I eventually arrived in Barcelona Sants at 7:25 pm and took a taxi to my hotel to close my 9 hour journey! It was maybe a bit long and pricey, but for a Reward Hunter like me, it was definitely worth it!


The car-share: Katrin


Travelling with BlaBlaCar was definitely a great experience. The booking process is very easy; I was able to select from many different drivers, making sure they fit to my schedule and preferences. Once you arrive at your destination you pay in cash or give the driver a code and payment is made automatically via Paypal.

For the first leg of my journey (Antibes to Montpellier) I went with a couple in their sixties and I was very surprised to find how much people like them are in demand with BlaBlaCar. They told me that younger people find that travelling by train can be a bit pricey and that's why they offer them rides via BlaBlaCar whenever they have the opportunity to do so.

I then had some time for sightseeing before the second leg of my trip to Barcelona. I went with a girl who was moving back to Spain so the car was fully packed with me and two other travellers. But that was not a problem, we talked a lot - in four different languages - and time flew by.

Having looked at a lot of profiles, and from the experience on my trip, I would say that BlaBlaCar is something that attracts all kinds of travellers from different generations - and not only the young, as we might think. It was very cheap, took the same travelling time as going by train, and I met some great people on the way. Good memories. Travelling with BlaBlaCar was a fun experience I will definitely be using it again!


The coach trip: Philip 


Ouch! What a journey. I was looking forward to a 12 hour bus journey in a comfortable Eurolines coach with Wi-Fi, TV, radio and air-conditioning. This was going to be a 12 hour trip from Nice to Barcelona across some of the most beautiful country side in southern France and passing through some wonderful medieval cities.

However, when I arrived at the bus station in Nice, the bus that was waiting for me wasn't the bus on the brochure.

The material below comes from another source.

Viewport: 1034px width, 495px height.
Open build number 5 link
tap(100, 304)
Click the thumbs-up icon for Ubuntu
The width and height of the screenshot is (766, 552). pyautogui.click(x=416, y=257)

It was an old ALSA bus with 2 Spanish drivers that spoke no French or English. On top of that there were no toilets, so from now on I would have to watch my liquid consumption. There was a small consolation in that I was the only person travelling to the first stop in Marseille - I had the bus to myself!

Along the way, as young families boarded and back-packers crashed out across the back seats, the noise level started to rise. The bus stopped at most large cities along the way which is why a possible 6 hour journey turns into a 12 hour haul. The bus had to stop as well for - let's say - comfort stops. With Barcelona still 300K away we took a detour so that the drivers could have dinner. We arrived at the bus station at 2:30 am and I had lost all feeling in my backside. It was quite a trip.

I guess for the price it is ideal for back-packers and large families on a budget. If I was to do it again then I would go with friends to make the journey seem quicker. The price is definitely competitive.

The journey ratings


From this experience we can learn lessons about European cross-border multimodal transport:

Car-sharing is definitely a real competitor for rail as it offers a good customer-experience, a door-to-door facility and it's cheap.

Buses are part of the race too with cheap tickets, but need to make sure that what's on the brochure regarding comfort is what you get as a product.

Rail is definitely more comfortable but is being challenged for price.